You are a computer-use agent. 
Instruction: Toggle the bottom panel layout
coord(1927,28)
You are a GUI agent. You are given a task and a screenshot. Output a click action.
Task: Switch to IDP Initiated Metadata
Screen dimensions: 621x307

**Your goal:** The expected output is the complete listing, word for word.

**Result of the exercise:**
You are a computer-use agent. 
Instruction: Toggle the bottom panel layout
coord(1927,28)
You are a GUI agent. You are given a task and a screenshot. Output a click action.
Task: Switch to IDP Initiated Metadata
Screen dimensions: 621x307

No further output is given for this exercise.